HEALTHY CHURCHES AROUND THE WORLD (and some others)


I spend my life trying to answer the question ‘What does a healthy
church look like?’ When asked to speak on this subject I can offer
anything from two sentences to a week.

The two-sentence version: Healthy churches are very committed
churches: their text is the middle two verses of the Bible – ‘Bless
the Lord O my soul and all that is within me bless his holy name’
(Psalm 103:1-2). ‘All that is within me’ / ‘from head to toe’ (the
Message), ‘all that I am… with my whole heart’ (New Living
Translation). Healthy churches are whole-hearted churches; they expect
very high commitment; they do things with fervour – and with
excellence (both, by the way: you can be fervent and stupid; or do
stuff with excellence because you’re clever).
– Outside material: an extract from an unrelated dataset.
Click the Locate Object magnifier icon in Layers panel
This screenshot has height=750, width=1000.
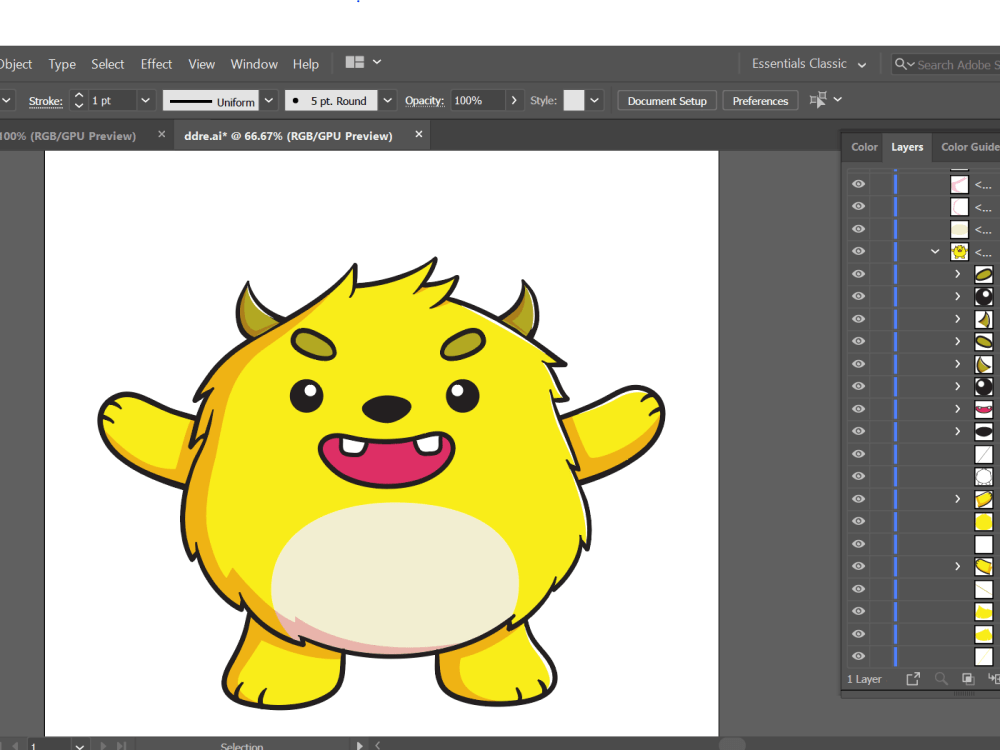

Are highly committed churches which pursue excellence always large?
No, but they’re mostly growing. Some may stay small because they give
themselves away all the time – sending their best people to start
other communities, etc.

Item 1: There are over 40,000 Christian denominations around the world
(http://en.wikipedia.org/wiki/Christian_denomination). Half of them
are independent groups with no desire to link with other Christian
denominations. You can put them into various categories – according to
their name/denomination, or within meta-groups (Protestant, Roman
Catholic, Orthodox, Anglican etc.), or their theological belief-system
(Calvinist, Arminian etc.), religious family (Baptist, Lutheran,
Pentecostal etc.) or ideological ‘wing’ (fundamentalist, conservative,
mainline, liberal etc.)

Item 2: 2003 was the first year in history in which we could say ‘More
committed Christians in Western countries are not “in church”
worshipping this week than are actually attending!’ (Researcher George
Barna). Why is that? (P.S. Many of them ‘worship’ via TV, radio, or
the Internet). More…http://jmm.org.au/articles/12328.htm

****

HEALTHY CHURCHES I HAVE KNOWN

Note: these congregations were healthy in the one or two categories I
mention here. It doesn’t mean they were robust in other areas…

First, some communion services:

* I was brought up in what is known as a ‘(Plymouth) Brethren’ assembly.
Throughout my childhood I have memories of the forty or so of us
sitting in a circle, and one or another (of the men!) would pray, or
read the Scriptures or announce a hymn. About 45 minutes into the
service someone would pray a prayer of thanksgiving for the bread, and
would then go to the table and break the loaf into several pieces and
it would be distributed. Then the wine – it was real wine, I remember.
But my most vivid memories are the tears of gratitude that
occasionally flowed down the cheeks of some of the elders as they
talked about the sacrifice of our Lord for us. (And I used to wonder
why those same elders would fight one another about their
interpretations of various doctrines and practices!)….

* A few years ago I attended a Brethren church in India, where the
people got up one by one to put their tithes and offerings on the
communion table at the front. I thought it was a most meaningful way
to offer their gifts to Christ who had offered himself for them….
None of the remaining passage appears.